Which lines in the rows below contain the string "each", with uppercase and lowercase treated as distinct? Copy every such line in full.

[Source data]
◇ ◇ ◇ ◇ ◇ ◇ ◇
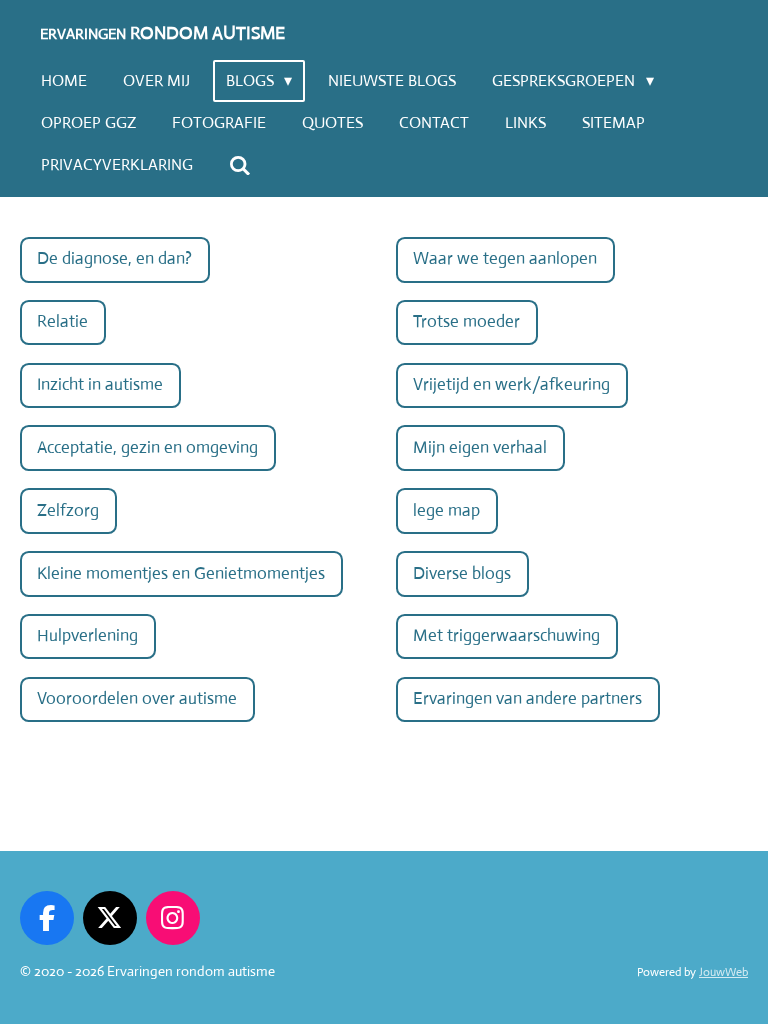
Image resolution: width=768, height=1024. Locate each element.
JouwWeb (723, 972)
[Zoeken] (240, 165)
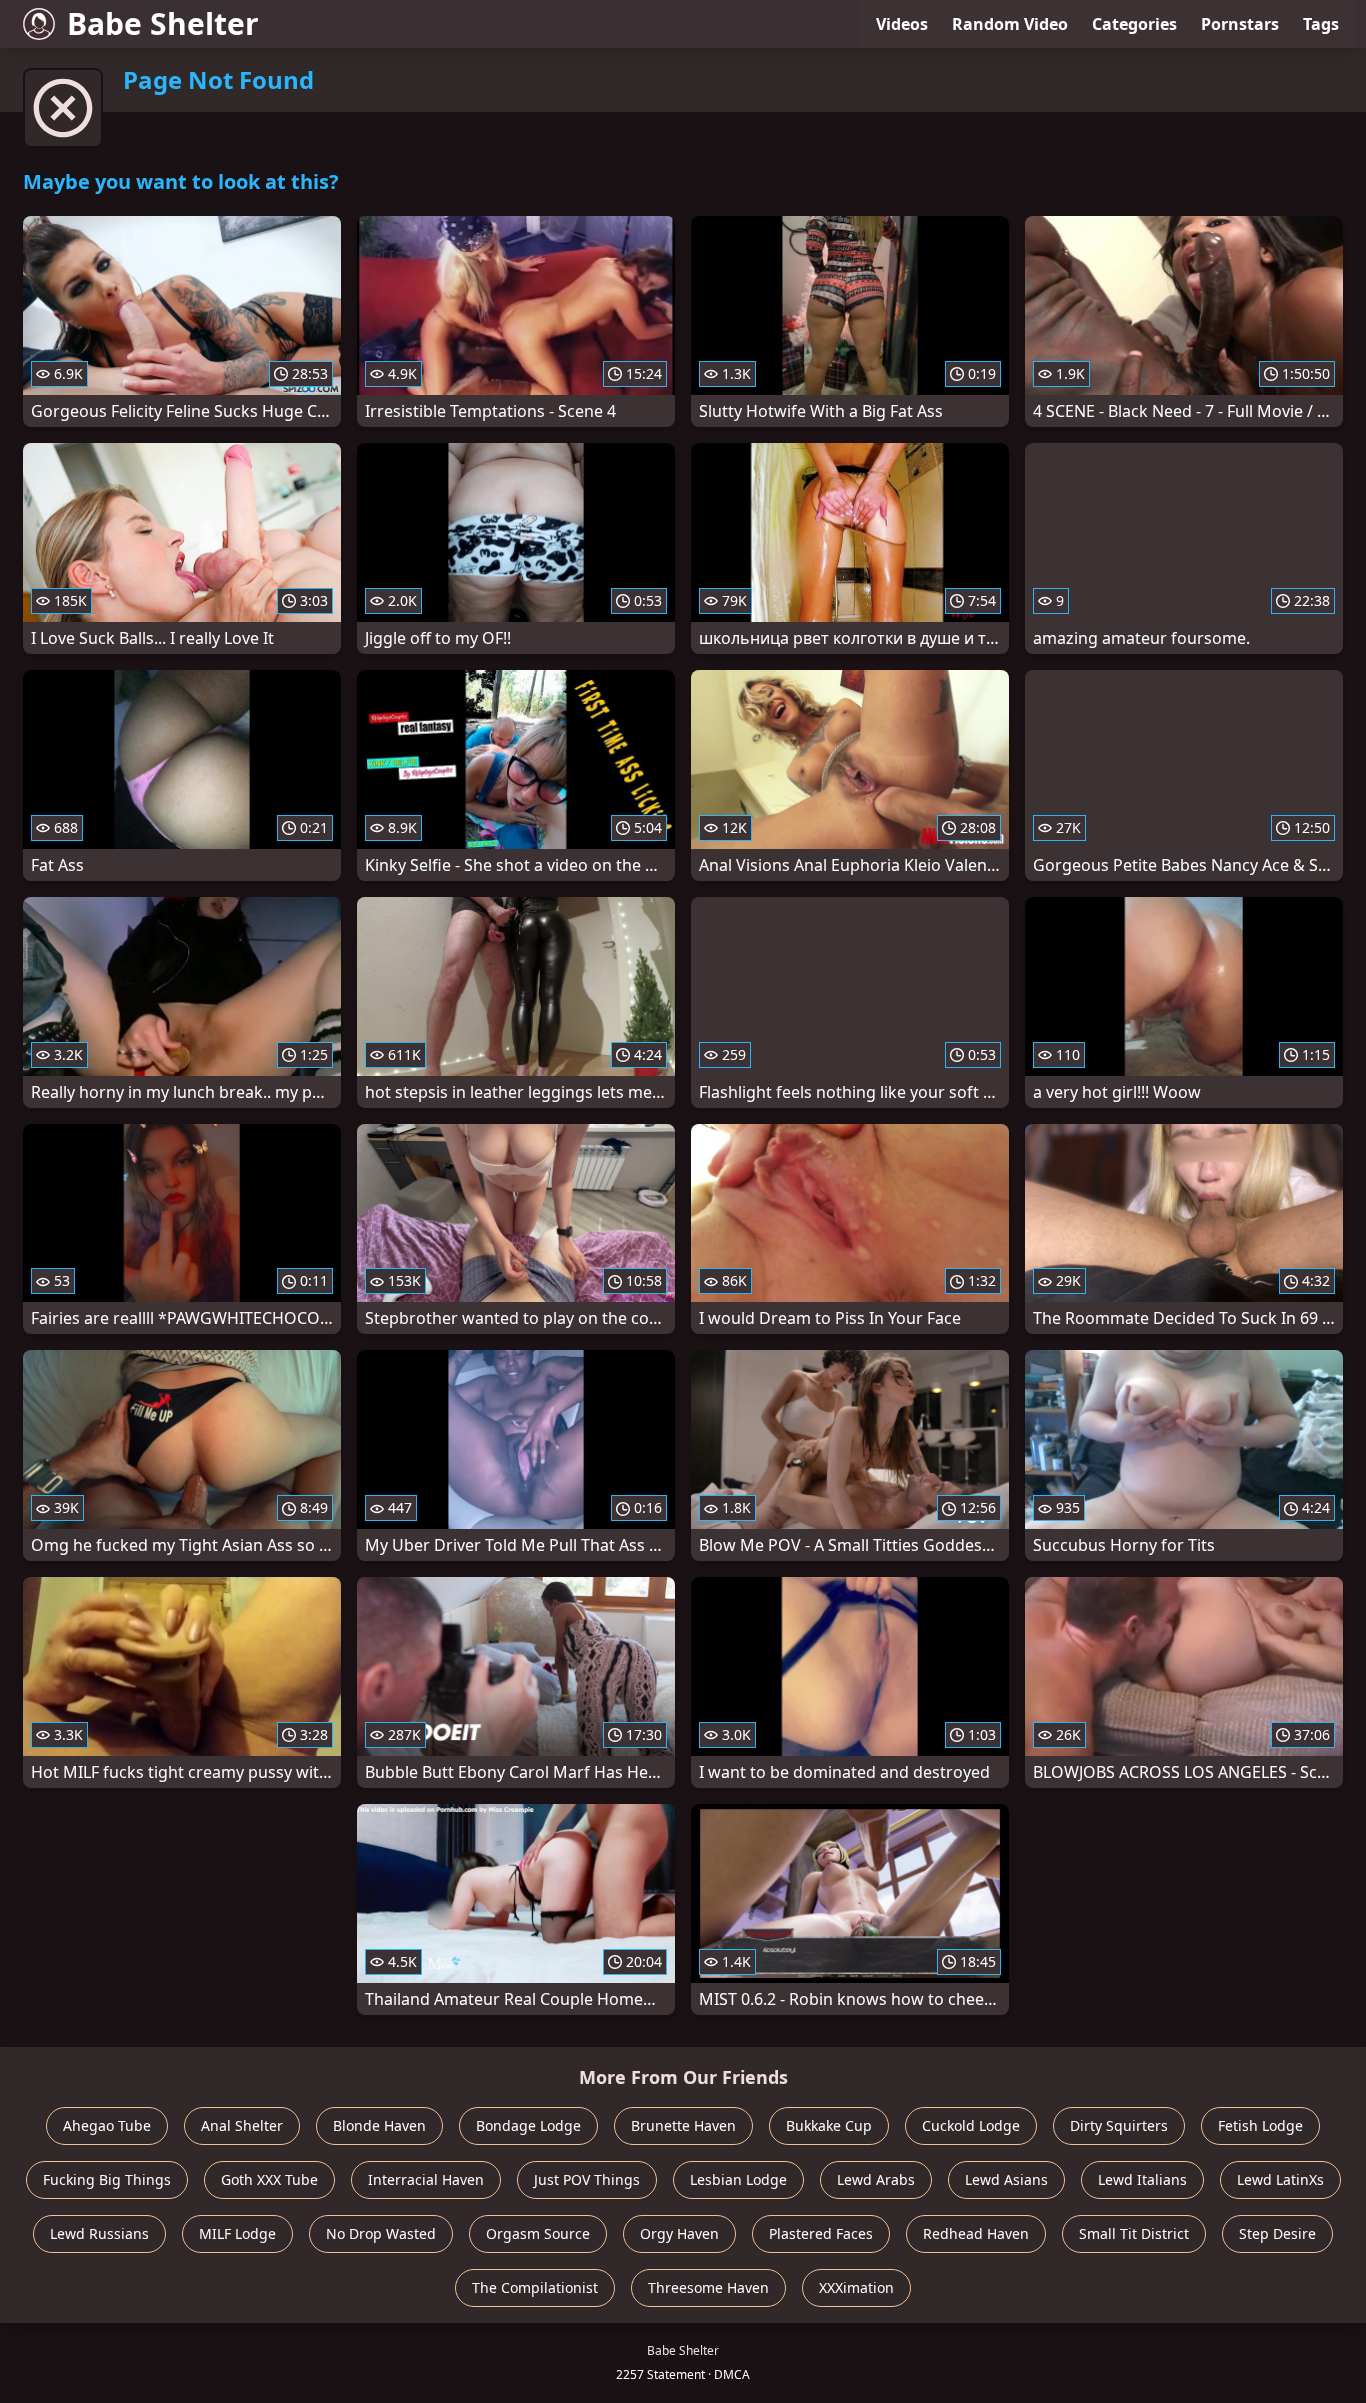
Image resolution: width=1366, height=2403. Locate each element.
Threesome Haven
◇ ◇ ◇ ◇ ◇ ◇ ◇
[Answer to the task]
Image resolution: width=768, height=1024. Locate each element.
Image resolution: width=1366, height=2403. Locate each element.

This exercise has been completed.